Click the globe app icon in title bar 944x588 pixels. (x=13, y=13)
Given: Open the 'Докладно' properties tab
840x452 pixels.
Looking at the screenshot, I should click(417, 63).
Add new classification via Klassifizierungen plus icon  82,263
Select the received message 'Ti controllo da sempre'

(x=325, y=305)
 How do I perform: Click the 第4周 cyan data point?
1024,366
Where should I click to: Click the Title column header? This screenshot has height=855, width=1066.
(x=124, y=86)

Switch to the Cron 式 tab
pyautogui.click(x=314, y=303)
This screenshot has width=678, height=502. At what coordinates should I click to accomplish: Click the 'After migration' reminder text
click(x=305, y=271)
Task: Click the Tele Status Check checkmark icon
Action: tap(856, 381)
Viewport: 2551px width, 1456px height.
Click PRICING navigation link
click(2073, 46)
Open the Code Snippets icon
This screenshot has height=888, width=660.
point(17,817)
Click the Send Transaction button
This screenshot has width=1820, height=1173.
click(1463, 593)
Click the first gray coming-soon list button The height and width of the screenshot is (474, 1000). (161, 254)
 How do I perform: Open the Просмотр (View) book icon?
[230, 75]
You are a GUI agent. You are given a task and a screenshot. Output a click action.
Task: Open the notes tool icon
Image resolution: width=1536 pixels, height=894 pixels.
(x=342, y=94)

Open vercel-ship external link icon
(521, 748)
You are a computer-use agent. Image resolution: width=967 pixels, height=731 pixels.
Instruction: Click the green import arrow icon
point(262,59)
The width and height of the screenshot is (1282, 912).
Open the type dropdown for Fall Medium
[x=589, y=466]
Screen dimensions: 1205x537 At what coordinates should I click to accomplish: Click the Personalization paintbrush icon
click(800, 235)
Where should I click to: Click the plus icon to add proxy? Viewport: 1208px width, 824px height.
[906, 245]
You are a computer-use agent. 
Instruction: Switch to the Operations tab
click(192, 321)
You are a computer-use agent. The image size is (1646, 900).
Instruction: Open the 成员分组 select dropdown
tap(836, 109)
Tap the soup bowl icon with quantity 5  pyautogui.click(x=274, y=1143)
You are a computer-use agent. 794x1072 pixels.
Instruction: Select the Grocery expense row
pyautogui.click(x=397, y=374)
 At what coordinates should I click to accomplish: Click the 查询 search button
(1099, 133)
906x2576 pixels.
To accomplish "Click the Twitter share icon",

● Activity: Please transcribe exactly the line containing "906x2576 pixels." and every line after it to the end of the data, and no other lines.

● Task answer:
906x2576 pixels.
To accomplish "Click the Twitter share icon",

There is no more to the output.